I get asked this question a lot: “for my company xyz we want to set up an enterprise gateway, what machines or hardware should we buy?”. I always reply with the famous consulting answer “it depends”, unfortunately there is no silver bullet here but there is some information I can provide to help make a informed decision.
But before we go and look at some recommendations let’s take a look at the different types of load the gateway can have.
- Cached data: Any data that gets imported into Power BI from an on premises source needs to be moved to the Power BI cloud service, this happens in a few (rough) steps:
- Data needs to be retrieved from the data source. The gateway needs to connect to the data source and collect all data it needs to populate the model. A good network connection to the data source is important. A lot of hops between the two machines might slow down fetching data.
- All data that gets imported into Power BI goes through the Power Query engine, any transformations defined during development of the model also needs be applied to the data at each refresh. Using Power Query gives you incredible flexibility and power, but here is where some of the wildcards come into play, if you use Power Query functions that can be delegated to the data source it won’t use much resources at the gateway, for example when using SQL Server as data source many operations can be translated into a SQL query and SQL will do most the heavy lifting, but when using Power Query to import data from a JSON file all operations need to happen in the Power Query engine, this needs much more CPU and memory.
- Now when the data is in the right shape it gets transferred from the gateway to Power BI. Again another good network connection between the gateway and the Power BI services is required. This also means of course a great internet connection.
- Live connect or Direct Query: Here only some data gets moved to Power BI, Power BI sends a query to the data source to request the data it needs to render the particular visual. The gateway is mostly in pass along mode where Power BI sends the query to the gateway who in turn sends it to the data source itself and then returns just the results to Power BI. There is some CPU needed for the routing but the most important thing here is a good connection to the Power BI service and the data source. As queries are “real time” you want this the connection to be as fast as possible, so reducing any additional hops in the network might be beneficial.
So this is the basis, but here is where “it depends” comes into play. As you can see there are many variables already in play but things will get a bit more complicated when you start factoring in more users. Usually many users will hit the gateway all at once with a combination of all of the above. So to determine the load you need to determine:
- How many data models are refreshing concurrently?
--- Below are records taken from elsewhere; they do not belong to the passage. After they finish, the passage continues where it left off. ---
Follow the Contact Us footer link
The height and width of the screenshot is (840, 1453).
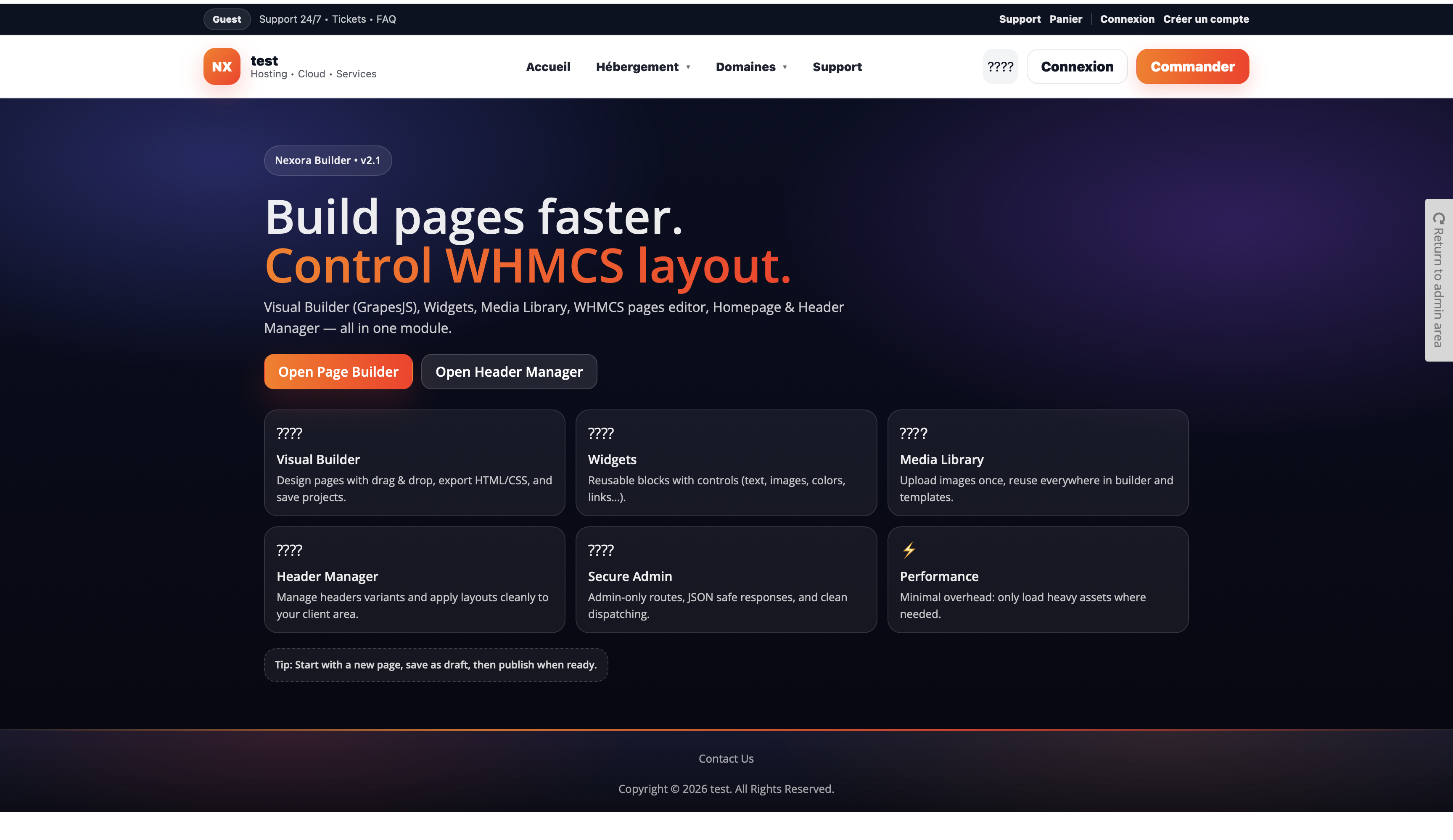point(726,759)
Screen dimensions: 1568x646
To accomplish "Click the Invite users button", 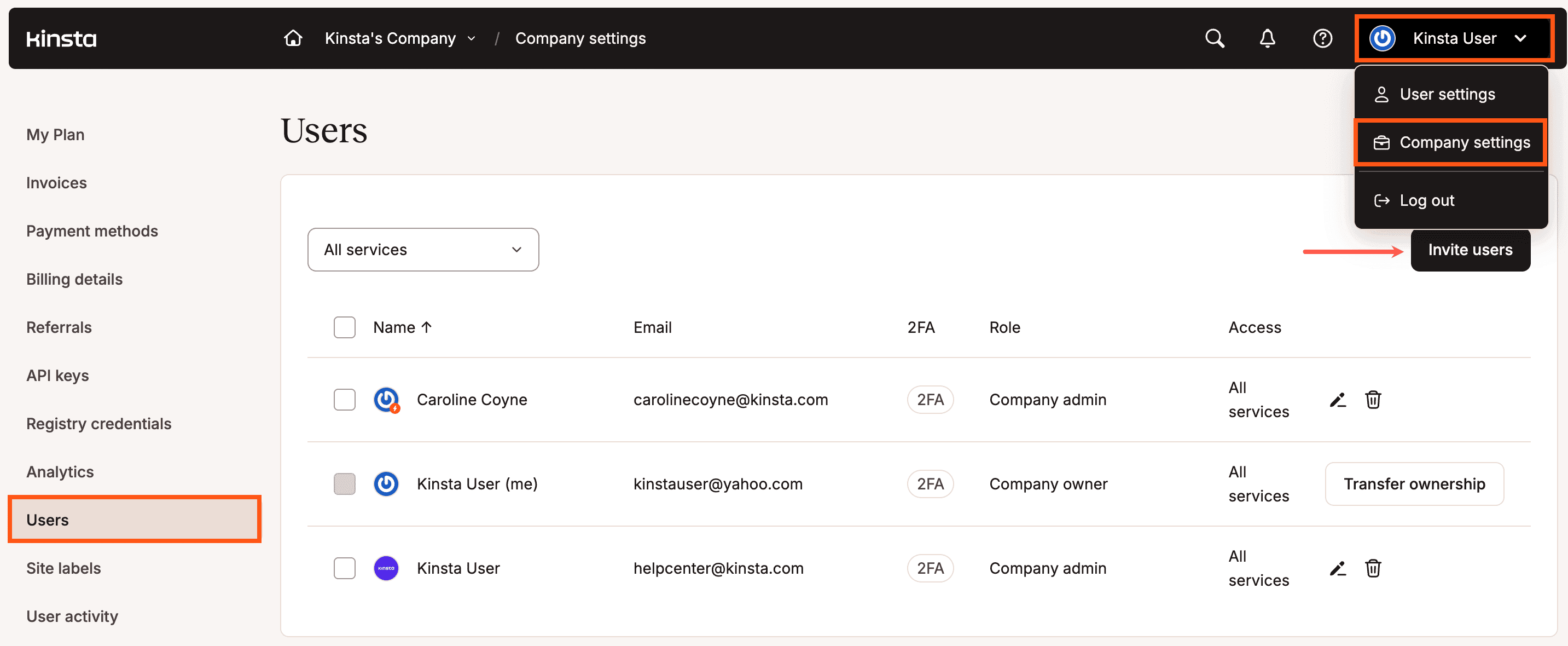I will 1471,250.
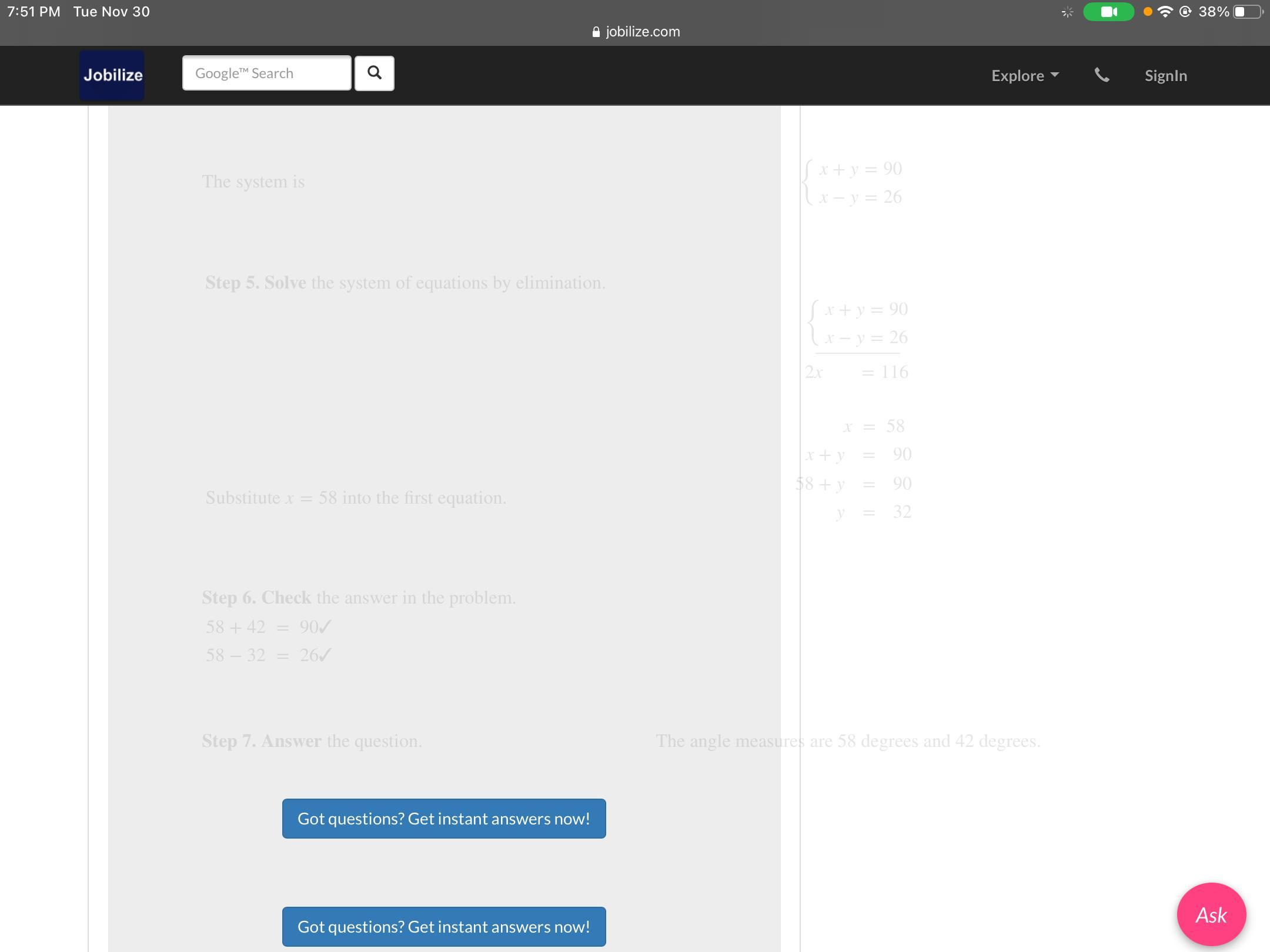Tap the phone icon in navbar

pyautogui.click(x=1102, y=75)
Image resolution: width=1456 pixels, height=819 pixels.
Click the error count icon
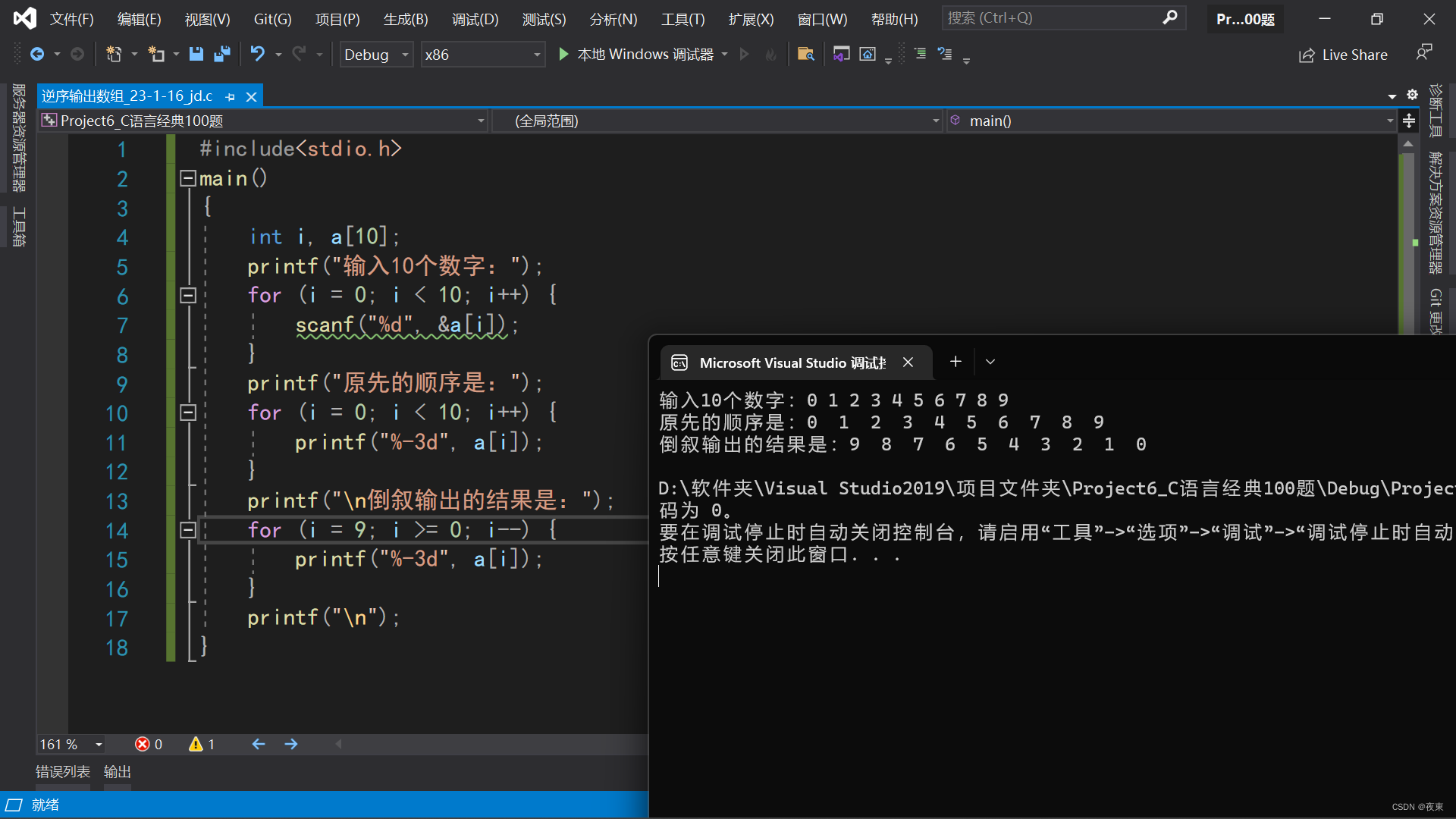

- What types of data is used for to refresh it? Straightforward connection to SQL or complicated parsing of JSON files using Power Query. This determines the CPU of the machine. The more cores the better. It could also potentially affect memory utilization as it could be that data needs to be read in memory to be parsed.
- How much data is moved? A 1 GB model or just a few MB’s. The higher bandwidth the better but also the CPU of the gateway machine. Also important to recognize is the amount of disk space needed, the gateway buffers the data on disk before submitting it back to Power BI, so if you are refreshing 10 100MB workbooks at the same time you need 1000MB of free disk space.
- How many users are hitting the data source directly through either Direct Query or Live connect
- Does the model (either in Power BI or in SSAS) use RLS? If so a query needs to be send for every user to the data source to make sure every user sees the right data. More network load on the gateway and on the underlying data source.
As you can see there are many variables that determine the load of the gateway machine. My personal recommendation is to start out with a nice sized machine (8 Cores, 8 GB and multiple GB network cards) and then start measuring using the build in performance counters as is described in the documentation. This allows you to measure the load of the machine and get a better understanding of what is going on, it is probably impossible to know what your users will do up front. In my personal experience the setup mentioned earlier will take you a long way even for the largest enterprise but again you mileage might vary. You will only know when you try it, measure and react to it.
Now there are some other things you can do early on if you want to build in a bit more “safety” to make sure your enterprise report doesn’t get pushed aside by a noisy neighbor. For example you could decide to set up a dedicated Gateway (or multiple) for your corporate wide reports, that will support the solutions build by your BI team and used by your CFO, you know what type of model this is and how many users will connect. Then you can have a separate (or multiple) gateway(s) that can be used by your business users to refresh their ad-hoc reports. This way you can isolate the “known” enterprise reports from the more agile data sources, but again without measurements you will keep guessing.
Hope this helps make a better decision on how to set up your Enterprise gateway.